Nothing terribly exciting has happened around here, sept that I got a new nip toy! This one is a mousie with a very, very long tail. He's fun to bite and kick and throw, but only for a little while. He's not the carrot, but he's a reasonably good substitution.
Dogface is doing Ok. She hasn't been sick or anything since we got her back from the vet peoples. My tummy thing isn't doing so good though. The human thinks I have an infection from where they put the line in to give me fluids. Under my right armpit sometimes gets very wet and there's pus there. It only happens about once every two days or so, and it never gets swolen in between. The human can't feel any lumps or anything under my skin. She actually thought I was dribbling on myself the first time it happened. That would explain my furs getting wet. Dribbling? Does she think I'm old or unclean or something? I, don't, dribble! The nerve of some humans! The only reason she worked out what it was was because when she was stroking me, my fur went from dry to wet right under her fingers. That soon shut up her talk about dribbling. Dribbling!
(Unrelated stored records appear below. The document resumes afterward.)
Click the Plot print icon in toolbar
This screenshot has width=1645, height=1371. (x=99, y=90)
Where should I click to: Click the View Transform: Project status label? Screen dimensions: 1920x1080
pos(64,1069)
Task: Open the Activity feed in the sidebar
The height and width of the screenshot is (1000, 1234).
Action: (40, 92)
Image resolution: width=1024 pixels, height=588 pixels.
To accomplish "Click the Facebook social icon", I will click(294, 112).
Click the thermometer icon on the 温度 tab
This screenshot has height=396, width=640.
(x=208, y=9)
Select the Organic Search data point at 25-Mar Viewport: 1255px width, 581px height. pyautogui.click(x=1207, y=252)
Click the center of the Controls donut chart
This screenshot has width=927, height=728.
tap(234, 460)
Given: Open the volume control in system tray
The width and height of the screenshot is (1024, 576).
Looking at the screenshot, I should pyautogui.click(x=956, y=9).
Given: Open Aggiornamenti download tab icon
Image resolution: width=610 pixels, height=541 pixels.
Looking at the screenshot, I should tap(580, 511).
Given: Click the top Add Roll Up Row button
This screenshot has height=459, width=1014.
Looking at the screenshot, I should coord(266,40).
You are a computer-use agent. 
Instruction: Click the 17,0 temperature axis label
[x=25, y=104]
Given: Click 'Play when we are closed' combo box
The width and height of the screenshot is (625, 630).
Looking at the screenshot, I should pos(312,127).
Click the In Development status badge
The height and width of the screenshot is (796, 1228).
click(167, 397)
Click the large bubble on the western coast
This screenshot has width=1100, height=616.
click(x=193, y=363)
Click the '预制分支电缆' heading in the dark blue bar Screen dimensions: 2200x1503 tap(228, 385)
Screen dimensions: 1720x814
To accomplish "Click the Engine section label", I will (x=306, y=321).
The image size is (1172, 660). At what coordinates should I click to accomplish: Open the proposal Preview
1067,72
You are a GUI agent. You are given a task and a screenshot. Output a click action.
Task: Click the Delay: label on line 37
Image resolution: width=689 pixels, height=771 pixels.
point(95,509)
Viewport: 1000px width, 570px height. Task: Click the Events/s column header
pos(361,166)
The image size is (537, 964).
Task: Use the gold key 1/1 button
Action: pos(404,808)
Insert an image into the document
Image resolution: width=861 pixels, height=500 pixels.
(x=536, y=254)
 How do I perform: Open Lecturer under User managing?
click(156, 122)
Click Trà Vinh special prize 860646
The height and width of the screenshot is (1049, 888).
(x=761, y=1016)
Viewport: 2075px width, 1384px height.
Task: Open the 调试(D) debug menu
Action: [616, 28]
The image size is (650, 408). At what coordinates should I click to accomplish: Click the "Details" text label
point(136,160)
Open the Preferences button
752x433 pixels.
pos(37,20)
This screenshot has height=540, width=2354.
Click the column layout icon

She has to take Dogface back to the vet peoples on Friday for her hydrotherapy, so she says that I can take a trip with her then to get checked out. The infection isn't causing me any pain that she can see. It definitely isn't stopping me whapping my ping pong balls around anyway! For now, she's going to try and get a sample of the pus on a bit of gauze next time it decides to esplode, so that the vet peoples can see the colour of it if they need to. She has warned me that when I go to the vet they might have to do more shaving to look at my skin closely. I plan to make a token protest about that, because having my yummy tummy shaved is bad enough, without my armpits being done too! They wanna shave me, they're gonna have ta fight to steal my furs.
I think it is my friend Hestorb who sings all the way to the vets whenever her people takes her. I've decided to try this this time in the car. If you have any requests for favourite songs, get them in now and I'll do my best to work them into my repertoire!